*Problem statement*: Leave out the images and repeat every entry below exactly.

*Given records*:

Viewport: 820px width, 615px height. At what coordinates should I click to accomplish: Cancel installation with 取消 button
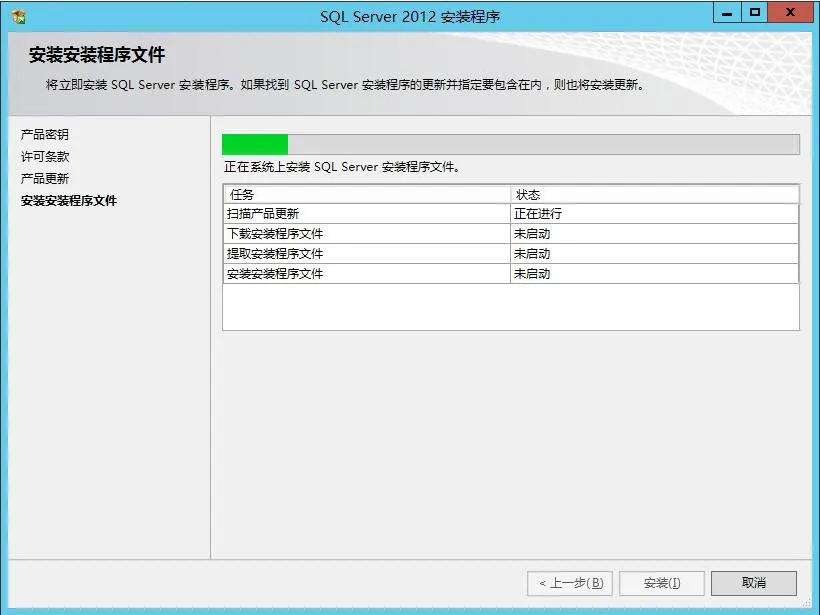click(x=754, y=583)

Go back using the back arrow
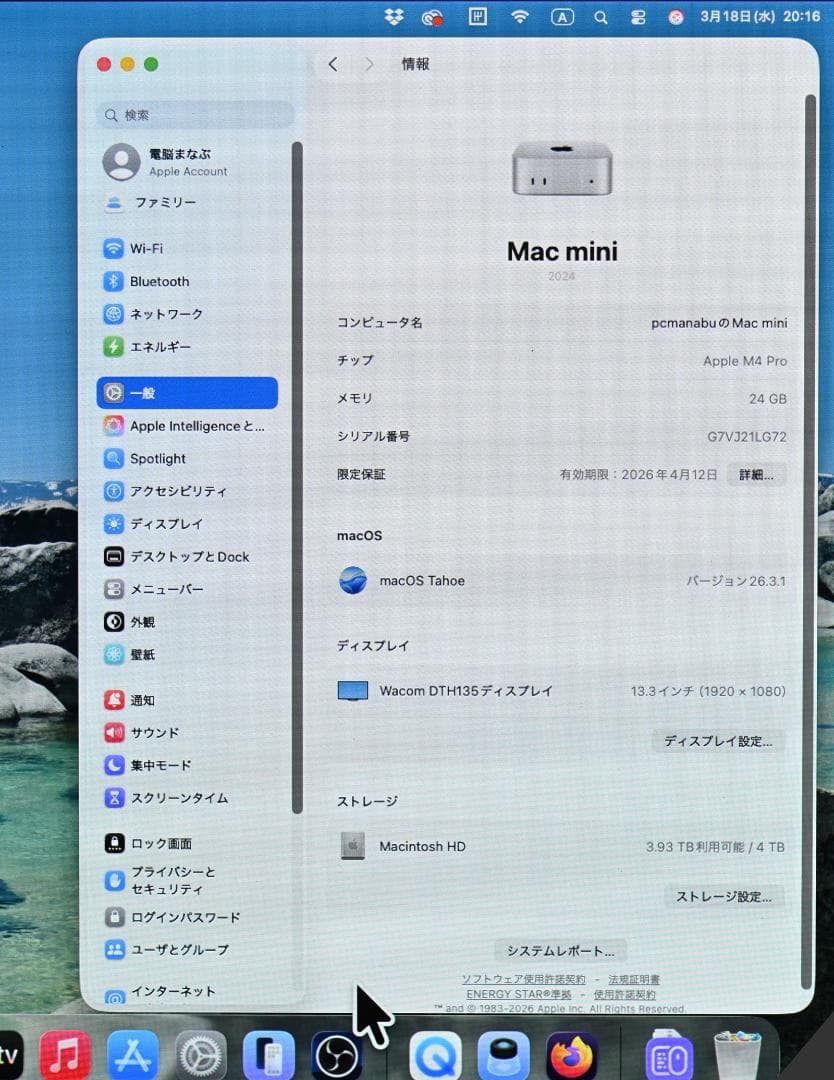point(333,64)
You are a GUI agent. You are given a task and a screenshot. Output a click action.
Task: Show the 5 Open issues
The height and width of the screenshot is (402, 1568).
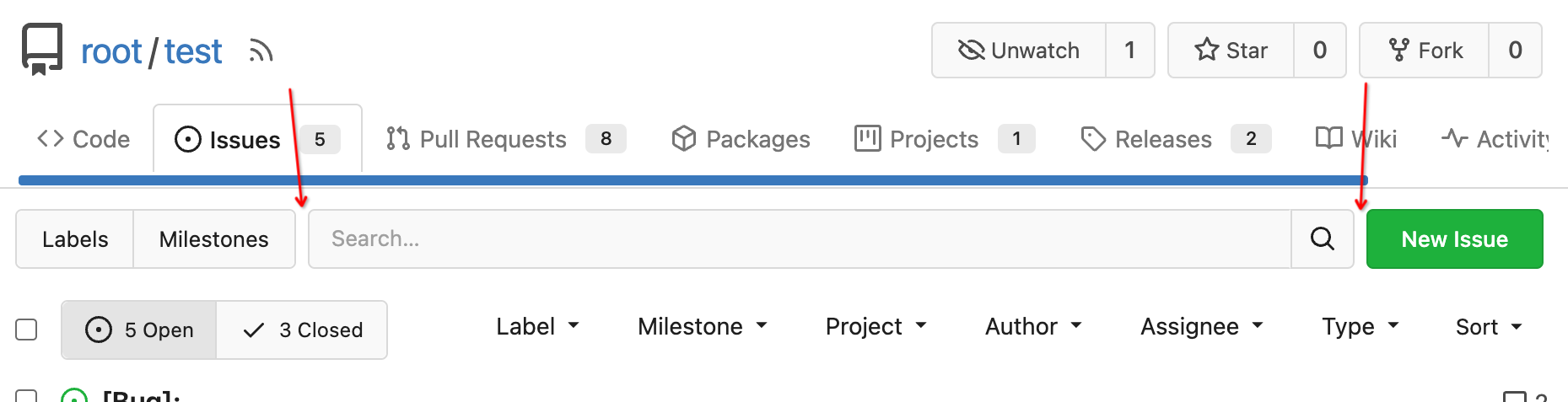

*Result of the exercise*:
Viewport: 820px width, 615px height. At what coordinates should I click to accomplish: Cancel installation with 取消 button
click(x=754, y=583)

Go back using the back arrow
point(333,64)
You are a GUI agent. You are given a task and a screenshot. Output a click action.
Task: Show the 5 Open issues
The height and width of the screenshot is (402, 1568).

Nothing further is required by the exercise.